Sources: Cols 1-6: ADB, World Bank, UN/UNICEF online statistics; cols 7-8: International Telecommunication Union, http://www.itu.int/ITU-D/ict/statistics/
There is certainly some good news in Southeast Asia. As can be seen from the table on the following page, every country in the region has increased its number of mobile phones and internet connections, some by three or four times, though from a very small base. Literacy and education are medium to high in the region, even in developing countries. But there is bad news too. The digital media, including the internet, are increasingly in danger of domination by large organisations.
Southeast Asia, unlike other regions, has generally avoided the control of transnational corporations, but instead governments are working hard to marginalise the voice of the individual. In parts of Southeast Asia, opportunities for individual access are being curbed even before they become widely available.
This is very much in keeping with the region’s history. Several countries have kept the press very close to government: in Malaysia newspapers are owned and run by affiliates of the parties in power; in Singapore they come under government-owned corporations; in Vietnam, Laos and Myanmar they are government-owned, government-controlled or censored. Some countries have a flourishing commercial newspaper industry – Thailand, the Philippines, Cambodia, Indonesia – but even in these places the press has a fairly small circulation and is mainly addressed to the elite and urban dwellers.
In all the countries of the region except the Philippines the broadcast sector started under the government and remains largely that way today. The whole region has long ranked low in western press freedom ratings. The latest Reporters Without Borders 2005 list2 puts Cambodia highest, at number 90 out of 167 countries, with Indonesia, Thailand and Malaysia in the low hundreds, while Freedom House’s 2005 rankings place Thailand and Indonesia the highest, but only as ‘partly free’, and the rest as ‘not free’.3 Both rankings put Singapore towards the bottom and Myanmar and Vietnam among the worst. The Philippines remains low because journalism is dangerous: 22 journalists were killed in the five years up to 2005.
Television choice has broadened considerably since the advent of satellite TV, but early predictions that international broadcasting would arrive direct from the skies untouched by national governments proved wrong. Indeed, Indonesia was one of the first countries in the world to use satellite TV when the government sanctioned the launching of its Palapa satellites from the mid-1970s to bring national programming to its far-flung islands.

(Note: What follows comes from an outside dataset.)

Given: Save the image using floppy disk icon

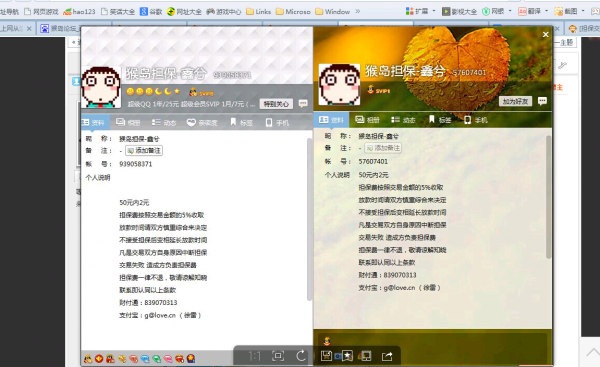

By the mid-1990s, satellites turned digital, and this allowed much better control of signals. International broadcasters were happy to do deals with local companies providing cable transmission or set-top boxes because that guaranteed an audience, and governments were able to pressure the big-name overseas broadcasters to tailor their content to local cultural and political sensitivities. Several countries of the region now have their own commercial satellites owned by interests close to governments and providing local-language programmes.
Malaysia and Indonesia can certainly boast that satellite television has reached rural areas that previously had little contact with the outside world, but access today is less and less direct-to-home and more often paid-for, with local-language programming very carefully controlled. The BBC and the Australian ABC have both tamed their international satellite broadcasts to the region: both are in essence commercial stations and stood to lose income from bans. Satellite and cable television concentrate today mainly on entertainment.

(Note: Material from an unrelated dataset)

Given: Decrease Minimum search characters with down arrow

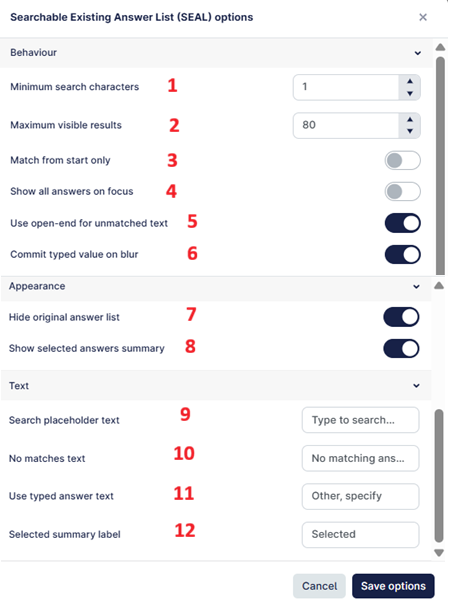Looking at the screenshot, I should click(410, 93).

Radio also remains to a large extent in the hands of governments, though there are more exceptions than with television. The clandestine radio stations of the Cold War have disappeared, though there is a new entrant: the US-government’s Radio Free Asia, which has been broadcasting local news in local languages to areas dominated by communist or authoritarian regimes since the mid-1990s. In Burma it is one of several illegal stations that oppose the military rulers, the other most prominent station being the Democratic Voice of Burma (DVB), run by Burmese exiles with the aid of the Norwegian government.
In Cambodia, however, RFA broadcasts openly via Beehive FM 105, a Phnom Penh station that is critical of the government, and is very popular. Voice of America and Radio France International also use Beehive, along with a US-funded local human-rights channel. There is a regional element here: the latter station has been given help and training by Radio News Agency 68H of Jakarta, an independent broadcaster set up in 1998 which, with the help of funding from international organisations and NGOs, supplies programming by satellite to more than 400 community stations in Indonesia.
Community radio became legal in Cambodia in 2002 after lobbying by media activists persuaded the government to include it in the broadcasting law passed that year. Thailand permitted community radio in 2000, since when 2,000 stations have appeared, many without the requisite licence. Two have been raided, ostensibly for not following broadcasting rules, but their operators claim it was because they were critical of the Thaksin Shinawatra government.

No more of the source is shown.